* TASK STATEMENT:
Lines from the one holding "Instruction: Click the typed ipconfig command" through the end of the entries, inclusive, form the whole output; reproduce them exactly and omit pictures.

* PROVIDED DATA:

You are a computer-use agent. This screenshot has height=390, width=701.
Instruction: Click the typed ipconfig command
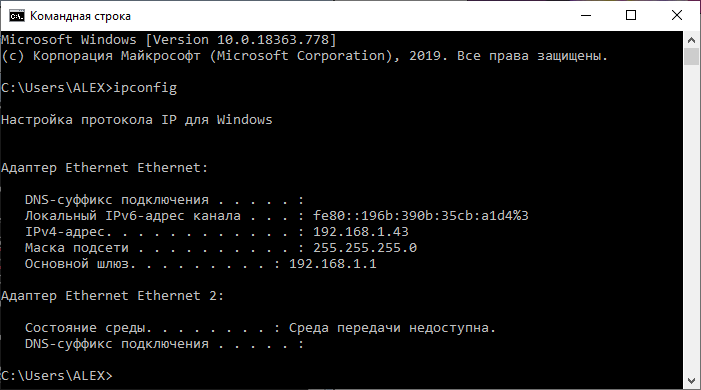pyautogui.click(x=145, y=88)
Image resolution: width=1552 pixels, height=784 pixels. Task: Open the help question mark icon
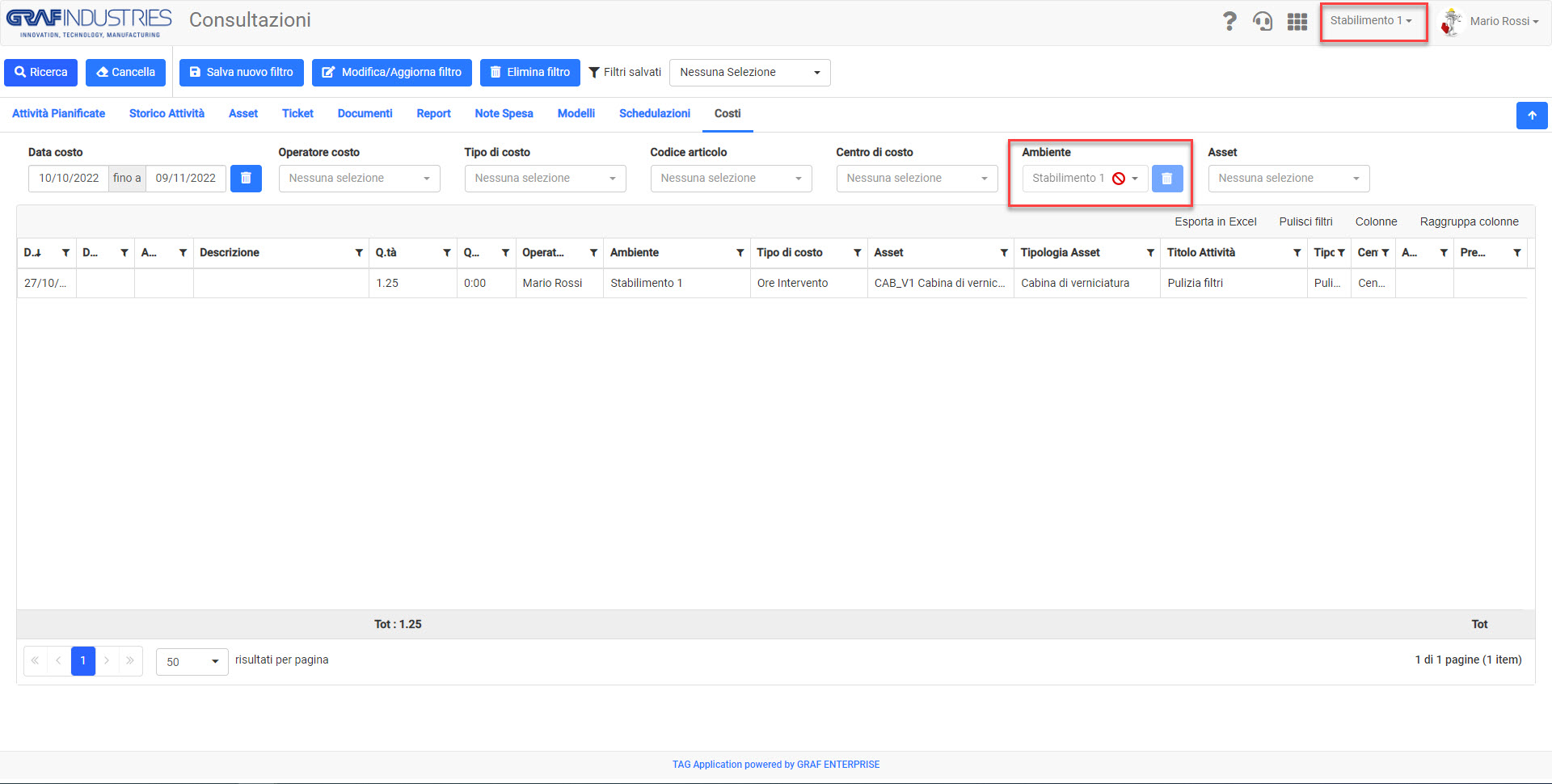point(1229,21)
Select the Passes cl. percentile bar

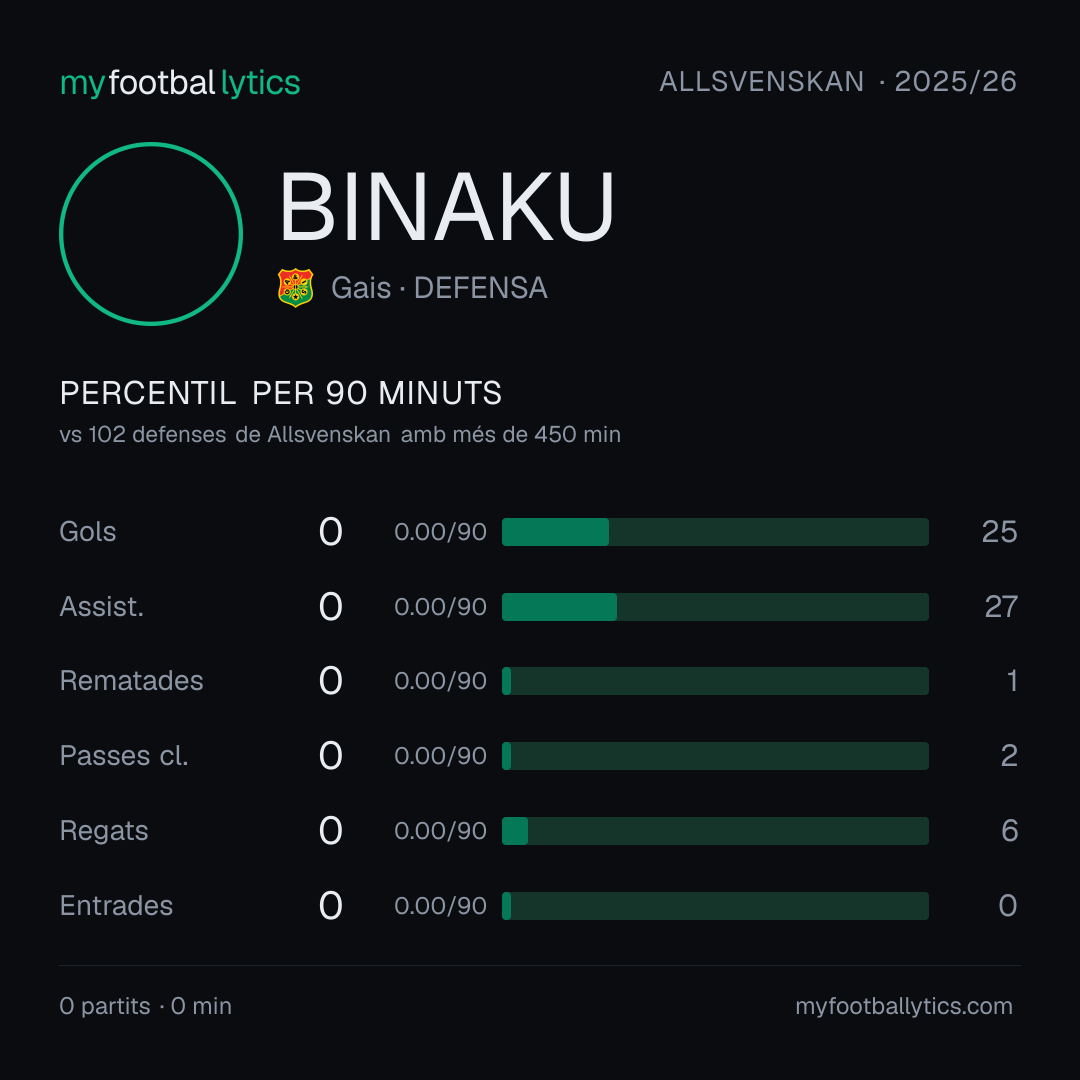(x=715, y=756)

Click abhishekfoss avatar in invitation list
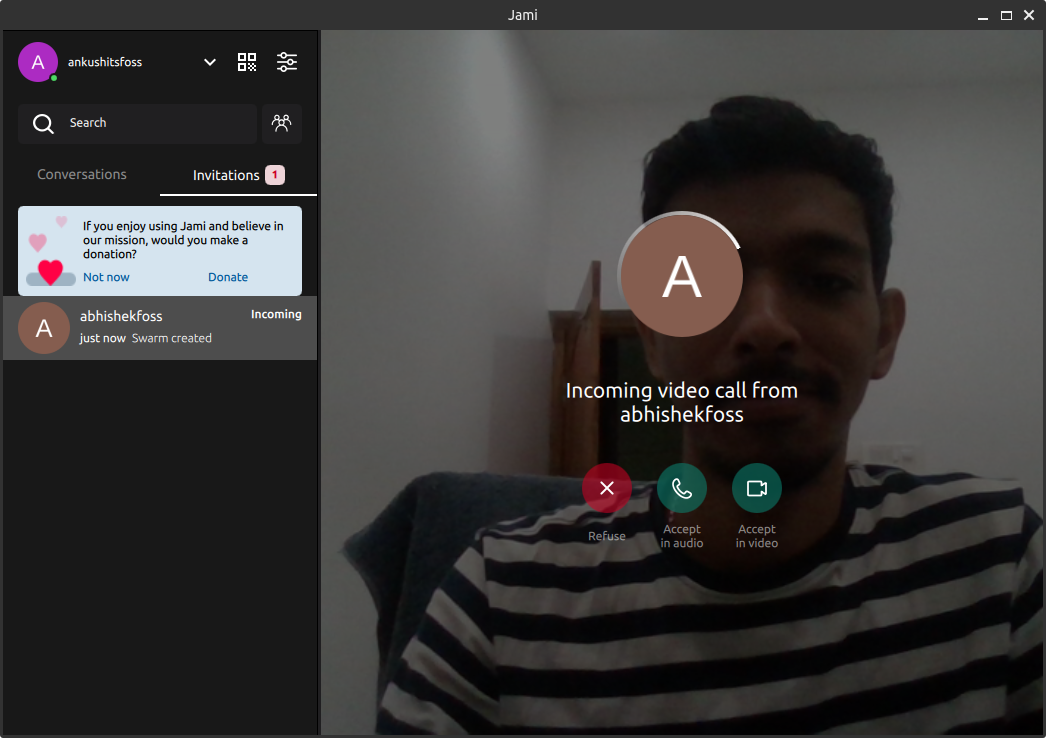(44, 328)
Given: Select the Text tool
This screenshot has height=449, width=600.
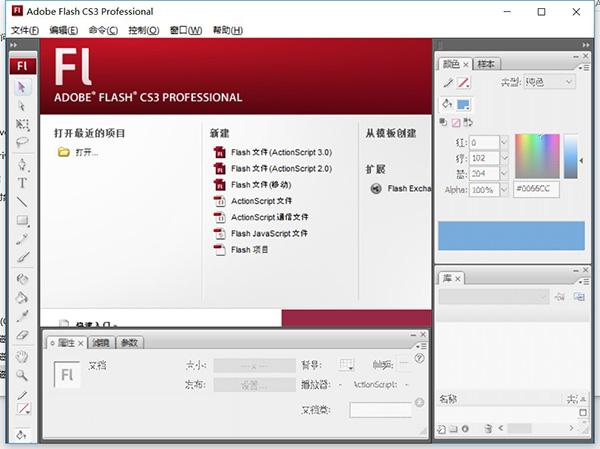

* TASK SOLUTION:
Instruction: Click the typed ipconfig command
pyautogui.click(x=145, y=88)
Image resolution: width=1552 pixels, height=784 pixels. Task: Open the help question mark icon
point(1229,21)
Select the Passes cl. percentile bar

(x=715, y=756)

Click abhishekfoss avatar in invitation list
(44, 328)
Given: Select the Text tool
This screenshot has height=449, width=600.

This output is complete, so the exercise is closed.